L’article 35 concerne les procédures d’expulsion locative, qui devraient mieux prendre en compte les procédures de surendettement, et éviter les procédures des locataires « de bonne foi ». Notons que la motivation est bien peu sociale puisqu’il s’agit de « désengorger les juridictions civiles et de diminuer les coûts incidemment engendrés pour le budget de l’État. ». Mais la vraie question des expulsions ne peut pas se fonder sur cette notion de « bonne foi » bien difficile à caractériser. Qui en décide ? En fait, la majorité des procédures d’expulsion sont résolues et heureusement par un travail social à renforcer. L’enjeu est donc d’abord le nombre de travailleurs sociaux pour organiser le suivi des familles concernées avec le temps, l’attention, la proximité nécessaire, parfois en prenant en compte les situations difficiles de la famille, de santé, de santé psychique… Quand le maintien dans les lieux n’est plus possible [2], c’est la procédure de relogement qui doit être renforcée ! Oui, il peut y avoir des situations de « mauvaise foi », et il faut alors des moyens juridiques pour imposer le respect du bail. C’est vrai d’ailleurs du loyer, mais aussi du respect du voisinage, des violences envers autrui… On pourrait imaginer une décision de justice de relogement contraint, quand il y a manifestement autre chose que les difficultés financières dans la dette locative, mais l’expulsion se traduit dans l’immense majorité des cas par des situations de logement plus précaires, et trop souvent par le non logement ! Dans tous les cas, ce qui est urgent, c’est le renforcement des moyens de l’action sociale, le contraire de ce que décide le gouvernement, comme d’ailleurs la métropole de Lyon ! Oui, les maires communistes qui prennent des décisions d’interdiction de « mise à la rue » ont raison de mener ce combat juridique d’avant-garde…

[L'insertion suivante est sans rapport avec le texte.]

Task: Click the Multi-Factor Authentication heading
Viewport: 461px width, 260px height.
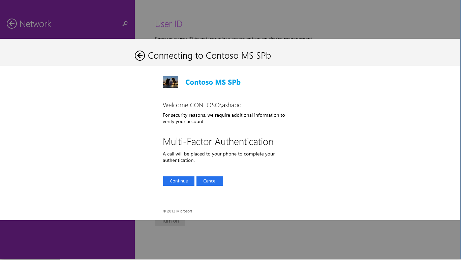Action: pos(218,142)
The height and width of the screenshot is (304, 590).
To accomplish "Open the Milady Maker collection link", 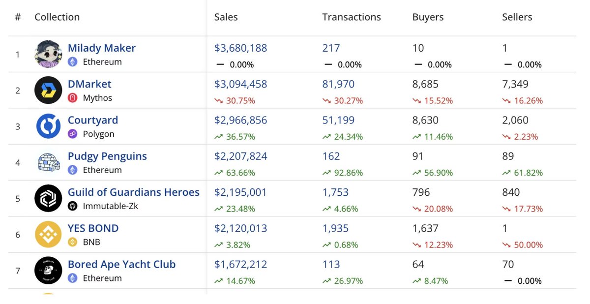I will pos(101,48).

L’article 38 veut renforcer les moyens de pilotage et d’organisation du dispositif d’accueil, d’hébergement et d’accompagnement vers l’insertion… en donnant plus de poids aux « PDALHPD », les plans départementaux d’aide au logement« .. Tout dépend bien sûr du contenu de ces plans… Il semble aussi que les APL seraient maintenues pendant un plan de désendettement… à suivre… Mais nous avons l’expérience du droit »opposable" avec le DALO qui a son utilité, mais n’a rien résolu au fonds !

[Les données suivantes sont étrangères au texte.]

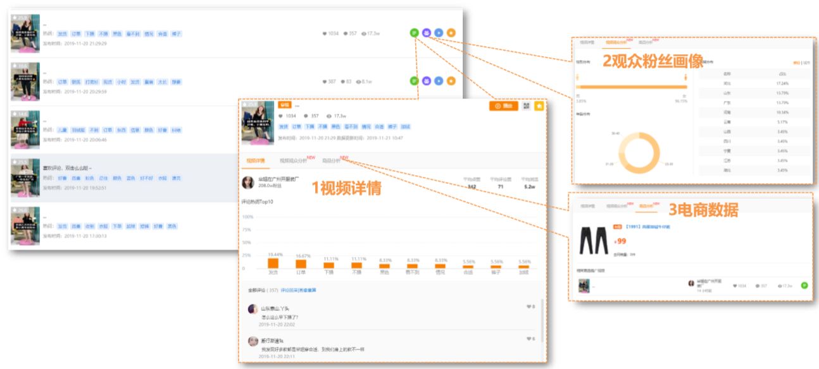
Task: Click green icon in e-commerce related video row
Action: click(804, 286)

L’article 39 la transformation d’hôtels en hébergement sociaux… Il est vrai que tout le monde dénonce la gabegie des ces milliers de nuits d’hôtels payées par l’état car il n’a pas assez de place d’hébergement d’urgence ! Une solution serait donc de transformer des hôtels en hébergement d’urgence, bien sûr à condition d’éviter tout effet d’aubaine pour les propriétaires d’hôtels bien souvent peu scrupuleux… Il peut y avoir un intérêt d’un meilleur contrôle des conditions d’hébergements dans ces hotels devenus résidences agréées, mais cela demandera des moyens !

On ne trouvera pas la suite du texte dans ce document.